Officials at the Financial Stability Oversight Council (FSOC) say they will communicate better, emphasize general financial safety advice, and think harder about cost-benefits ratios when they decide whether a life insurer or other nonbank company poses a serious threat to the U.S. financial system.
But FSOC officials will still have the authority to give an insurer's state insurance regulators "nonbinding recommendations" about what do if it looks as if an insurer is diving head first into the shallow end of the pool, and to tell the public why it gave the state regulators those nonbinding recommendations, according to a new batch of FSOC "interpretive guidance," or explanation of how FSOC interprets the rules for designating insurers and other nonbank companies as risky.
For big insurers that look safe to FSOC, the new rules could mean fewer regulatory headaches.
For insurance agents, the new rules could mean that, any time FSOC gives "nonbinding recommendations" about an insurance company to other regulators, that would be something to watch closely.
The FSOC Story
Congress created FSOC in 2010, in the Dodd-Frank Act, as financial services companies and regulators were still cleaning up from the aftermath of the devastating 2007-2009 Great Recession. Some life insurers had to get help from the federal government to deal with disruption in the financial markets.
Congress gave FSOC great flexibility in determining which entities and activities might bring on a Great Recession II, in part because many members of Congress felt that they, and federal financial regulators, had been surprised to learn, in 2007, that problems with financial instruments linked to mortgage-backed securities could shake the entire financial system.
In 2012, FSOC posted rules for designating life insurers, asset managers, and other "nonbank companies" as "systemically important financial institutions," or SIFIs. FSOC let itself have broad discretion in applying and maintaining SIFI designations, in an effort to keep companies from trying to game the SIFI designation system.
The insurers that were designated as SIFIs reported that complying with SIFI oversight rules was difficult and expensive; that FSOC SIFI oversight duplicated what state insurance regulators had already been doing; and that they had trouble finding out why they had been designated as SIFIs, or finding out what they could do to escape from SIFI status.

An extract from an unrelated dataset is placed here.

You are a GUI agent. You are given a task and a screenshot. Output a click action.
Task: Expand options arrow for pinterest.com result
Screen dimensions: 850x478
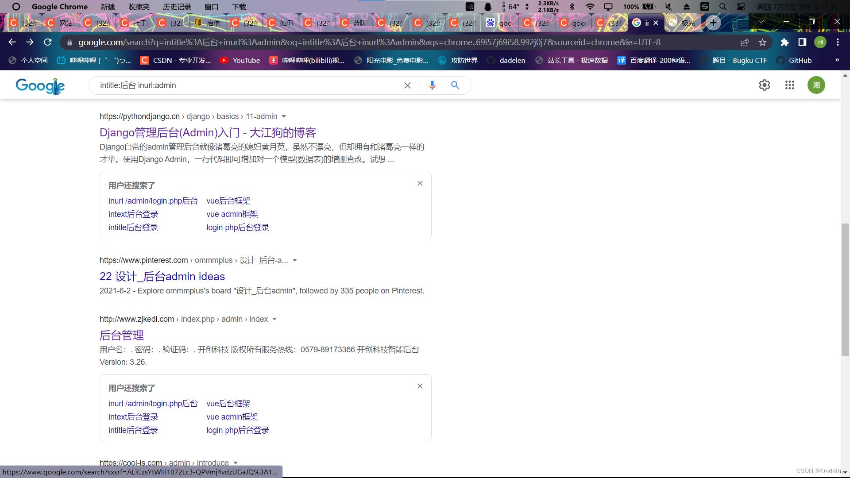(295, 260)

Courts have freed the life insurance sector SIFIs from SIFI status, and the administration of President Donald Trump has made revamping the nonbank SIFI designation rules a priority.
The New Rules
FSOC officials say in the new SIFI designation rules, and in the introduction to the new rules, that they plan to start by focusing mainly on potentially risky activities, and talking about what all companies could do better, rather than on designating specific companies as SIFIs.